A Sociedade Rosas de Ouro optou por fazer um projeto diferente e ousado para o carnaval 2023. Não é sempre que sambas-enredo derrotados em finais de eliminatórias são resgatados para fazer parte do desfile de uma escola. Porém é o que vai acontecer na Roseira para o próximo ano. Com o enredo “Kindala”, cujo o contexto é o combate ao racismo e a luta do negro desde a escravidão até os dias de hoje, a agremiação optou por recuperar a obra que participou da acirrada final de 2006. Naquela oportunidade, o tema da Rosas de Ouro era “Diáspora Africana. Um Crime Contra a Raça Humana”. Foi um grande desfile que deu à escola a quinta colocação e o desfile das campeãs.

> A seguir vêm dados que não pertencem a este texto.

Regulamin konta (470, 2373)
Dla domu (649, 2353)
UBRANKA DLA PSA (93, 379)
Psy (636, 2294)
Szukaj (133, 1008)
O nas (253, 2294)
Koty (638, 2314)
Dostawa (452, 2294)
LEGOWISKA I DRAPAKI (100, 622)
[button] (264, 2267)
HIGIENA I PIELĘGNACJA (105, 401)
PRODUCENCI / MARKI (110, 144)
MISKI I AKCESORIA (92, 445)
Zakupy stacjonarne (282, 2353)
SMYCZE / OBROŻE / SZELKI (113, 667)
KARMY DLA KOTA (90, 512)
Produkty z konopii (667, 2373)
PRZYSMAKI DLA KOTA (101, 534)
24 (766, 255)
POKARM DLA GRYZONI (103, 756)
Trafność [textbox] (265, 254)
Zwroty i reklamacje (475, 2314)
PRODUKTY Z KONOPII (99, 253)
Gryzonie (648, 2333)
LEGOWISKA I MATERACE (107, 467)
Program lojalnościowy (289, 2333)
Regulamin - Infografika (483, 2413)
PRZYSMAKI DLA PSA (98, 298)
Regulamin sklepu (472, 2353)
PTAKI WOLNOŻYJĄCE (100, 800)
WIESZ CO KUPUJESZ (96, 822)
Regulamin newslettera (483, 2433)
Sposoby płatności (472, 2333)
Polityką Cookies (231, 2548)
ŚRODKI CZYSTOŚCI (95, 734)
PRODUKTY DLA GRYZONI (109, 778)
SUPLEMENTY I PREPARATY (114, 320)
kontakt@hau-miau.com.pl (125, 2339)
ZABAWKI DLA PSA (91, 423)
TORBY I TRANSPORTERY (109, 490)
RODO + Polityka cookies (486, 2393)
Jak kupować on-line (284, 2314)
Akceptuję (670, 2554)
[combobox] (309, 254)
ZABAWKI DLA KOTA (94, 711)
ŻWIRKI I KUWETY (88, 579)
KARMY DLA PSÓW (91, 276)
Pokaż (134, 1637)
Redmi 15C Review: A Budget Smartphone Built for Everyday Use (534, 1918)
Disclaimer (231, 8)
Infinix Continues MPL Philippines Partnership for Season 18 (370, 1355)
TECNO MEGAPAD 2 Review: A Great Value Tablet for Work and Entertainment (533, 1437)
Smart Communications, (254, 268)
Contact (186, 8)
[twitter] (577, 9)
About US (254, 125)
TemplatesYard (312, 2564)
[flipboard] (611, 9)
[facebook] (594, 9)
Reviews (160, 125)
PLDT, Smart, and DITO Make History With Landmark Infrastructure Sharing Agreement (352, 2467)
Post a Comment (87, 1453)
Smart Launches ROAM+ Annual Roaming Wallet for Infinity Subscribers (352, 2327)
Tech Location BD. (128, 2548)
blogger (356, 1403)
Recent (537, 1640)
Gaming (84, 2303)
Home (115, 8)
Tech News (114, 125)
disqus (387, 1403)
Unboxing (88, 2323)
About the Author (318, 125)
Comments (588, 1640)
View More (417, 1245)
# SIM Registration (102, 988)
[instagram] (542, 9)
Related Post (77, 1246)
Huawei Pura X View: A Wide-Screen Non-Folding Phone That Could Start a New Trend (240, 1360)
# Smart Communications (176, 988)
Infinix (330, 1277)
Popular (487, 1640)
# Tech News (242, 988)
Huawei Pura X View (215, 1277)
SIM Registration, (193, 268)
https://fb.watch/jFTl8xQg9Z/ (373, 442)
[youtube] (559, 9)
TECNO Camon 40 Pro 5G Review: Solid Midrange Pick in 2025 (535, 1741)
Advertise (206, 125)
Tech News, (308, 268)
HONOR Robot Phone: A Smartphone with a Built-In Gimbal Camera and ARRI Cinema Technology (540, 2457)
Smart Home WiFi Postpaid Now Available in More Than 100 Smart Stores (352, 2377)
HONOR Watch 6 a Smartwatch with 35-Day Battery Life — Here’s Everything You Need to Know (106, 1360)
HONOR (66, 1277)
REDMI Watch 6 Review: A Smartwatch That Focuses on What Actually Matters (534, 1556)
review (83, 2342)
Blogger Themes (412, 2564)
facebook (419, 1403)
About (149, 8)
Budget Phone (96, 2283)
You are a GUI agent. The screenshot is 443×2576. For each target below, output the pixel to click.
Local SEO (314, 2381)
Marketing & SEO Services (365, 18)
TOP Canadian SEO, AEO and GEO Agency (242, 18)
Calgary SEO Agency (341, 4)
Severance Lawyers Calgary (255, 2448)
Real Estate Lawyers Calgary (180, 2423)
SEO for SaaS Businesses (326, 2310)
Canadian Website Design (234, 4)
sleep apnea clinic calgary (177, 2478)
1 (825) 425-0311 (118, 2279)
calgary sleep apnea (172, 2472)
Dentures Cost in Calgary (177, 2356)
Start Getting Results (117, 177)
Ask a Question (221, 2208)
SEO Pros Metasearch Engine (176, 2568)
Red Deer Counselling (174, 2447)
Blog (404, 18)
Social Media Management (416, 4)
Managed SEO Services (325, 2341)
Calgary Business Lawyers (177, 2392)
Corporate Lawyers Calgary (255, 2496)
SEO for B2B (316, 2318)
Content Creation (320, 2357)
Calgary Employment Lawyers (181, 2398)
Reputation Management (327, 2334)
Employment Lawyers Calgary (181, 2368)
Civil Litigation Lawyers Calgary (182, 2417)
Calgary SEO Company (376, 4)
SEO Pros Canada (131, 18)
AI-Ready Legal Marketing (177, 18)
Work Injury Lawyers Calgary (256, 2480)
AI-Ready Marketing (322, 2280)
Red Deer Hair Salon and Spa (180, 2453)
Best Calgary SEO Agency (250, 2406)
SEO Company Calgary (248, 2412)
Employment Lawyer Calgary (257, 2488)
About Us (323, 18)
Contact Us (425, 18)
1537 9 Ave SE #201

Os compositores da obra que irá ser cantada no desfile de 2023 são: Arlindo Cruz, Fabiano Sorriso, Pedrinho Sem Braço, Paulinho Sampagode e Osmar Costa. * OUÇA AQUI O SAMBA-ENREDO OFICIAL PARA O CARNAVAL 2023

Segundo a presidente Angelina Basílio, o namoro já era antigo e uma hora esse resgate iria acontecer. “Eu acho que esse samba não perdeu em 2006, porque nada é por acaso. A gente reviveu ele. Eu me lembro que foi uma disputa acirrada e não podia juntar os sambas naquela época porque as melodias eram totalmente diferentes, mas teve muitas modificações, inclusive o andamento está um pouco diferente e é o que a gente está vivendo. É uma letra muito forte. Essas questões raciais a gente fala todo dia e em 2006 não era assim. Em 2022 todos os dias tem uma história torta e uma patifaria em relação ao racismo. A comunidade abraçou e o nosso enredo se chama ‘Kindala’. É agora que devemos tomar providência”, contou.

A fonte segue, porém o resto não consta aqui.